Washington’s visit full of praise for Rangers, Semien

March 6th, 2024

This story was excerpted from Kennedi Landry's Rangers Beat newsletter. To read the full newsletter, click here. And subscribe to get it regularly in your inbox.

SURPRISE, Ariz. -- Angels manager Ron Washington walked along the third-base line at Surprise Stadium, shaking hands with every member of the DFW media contingent before posting up in front of the visitors' dugout to field questions from the group.

Before anyone got a question out, Washington cut in.

“Before we get started, I just want to congratulate these Texas Rangers on being World Series champs," Washington said. "The city and the people there, they deserve it. They’re great fans, and it was time they got what they deserve for the support that they gave to the Texas Rangers. They brought it home. They brought it home and they did a tremendous job.”

Before the Rangers finally won the first World Series in franchise history in 2023, Washington was the manager that brought the club to its absolute best, leading Texas to back-to-back American League pennants in 2010 and 2011.

Texas fell to Bruce Bochy’s Giants in 2010. Then it was one win away -- one pitch away -- from a World Series title on two occasions in 2011.

Washington said for years that his only regret was not winning a World Series with the Rangers.

“I'm always going back to that,” he said. “But the fact is that I was very happy for the organization. I know the people, the preparation and just the quality of care that they have in this organization for the players.

“The best move they made was Bruce Bochy. He's everything as far as a leader goes. If you can't follow Bruce, there's nobody on Earth you can follow the game of baseball. And those guys will follow his lead.”

There’s one special Texas Rangers player who Washington is especially proud of: second baseman .

Semien’s rise to becoming one of baseball's best begins with Washington, who spent two seasons with Oakland as a coach between his time as the Rangers’ manager and Atlanta’s third-base coach. Those two seasons might have been the most important of Semien’s career.

“Marcus did the sort of thing a Major League player today would never do -- he stripped himself down and gave himself up in order to build himself back up,” Washington said. “He did that. He deserves every part of what he has accomplished in his career. He became a world champion."

Semien -- then a shortstop with the A’s -- has often credited Washington with completely turning around his career, especially on the defensive end. Washington jokingly said that Semien “had no idea what he was doing out there,” but followed up by emphasizing that it wasn't a knock. Semien just didn’t have all the tools to succeed behind pure athleticism and instincts.
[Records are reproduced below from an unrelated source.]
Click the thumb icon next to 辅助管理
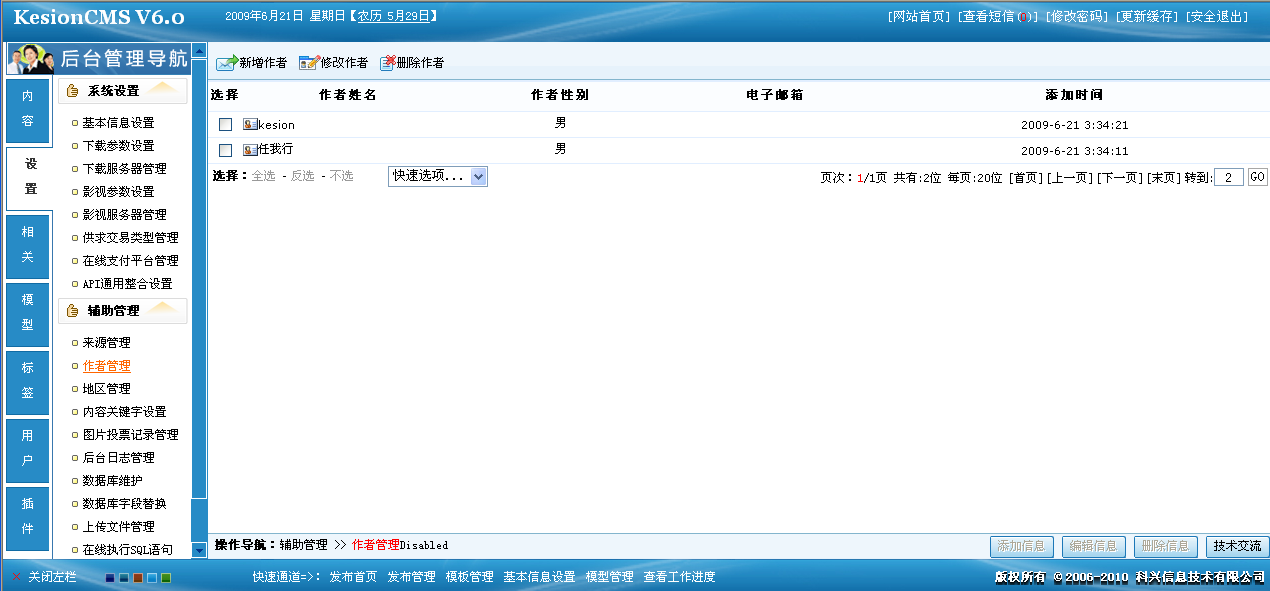 (72, 311)
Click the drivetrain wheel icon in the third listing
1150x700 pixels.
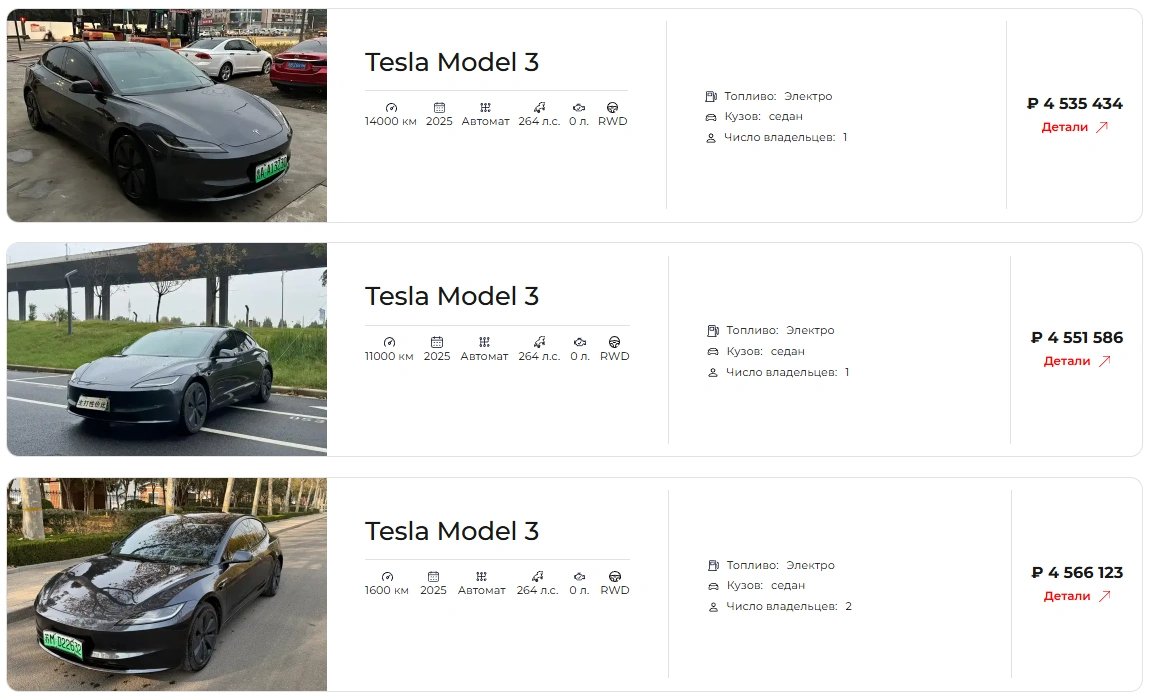(x=614, y=576)
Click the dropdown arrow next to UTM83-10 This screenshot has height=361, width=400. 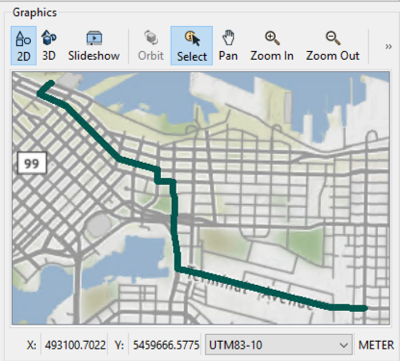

“Oakland had him at shortstop, with no direction and no one teaching just beyond his athletic ability,” Washington said. “When I came in, we broke everything down from the top to the bottom and worked it back up. We would come on the field every day. It was all the way down to the basics."

Semien is no longer playing shortstop -- he joined the Blue Jays on a one-year deal in 2021 and slid over second base to make room for up-and-coming Toronto star Bo Bichette at shortstop -- but the things Washington taught him all those years ago still resonate.

Semien didn't just succeed in the position change, he won an AL Gold Glove Award at second base with the Blue Jays in 2021, and he was a finalist for another two in his two seasons with the Rangers.

“It was 2:30 every day,” Semien recalled of his work with Washington. “We worked on the same glove work every day. Whatever we needed to work on, we were working on it, but the main thing was the consistency and the work ethic from him and I together. I'm still playing middle infield, and I thank him for that for sure.”

Now the two are division rivals. Semien plays for and won a World Series with the club Washington once managed. Despite that, there’s nothing but love between the two.

“First of all, congrats to Wash one being a manager,” Semien said. “I think he's been working towards that again since he was with me in Oakland. He's one of the most famous Rangers managers, [and] he did some great work here. It never gets old, just talking baseball with him. And he hasn't changed a bit.”

“He deserves to be a champion, and the Texas Rangers deserve to be champions, too,” Washington said.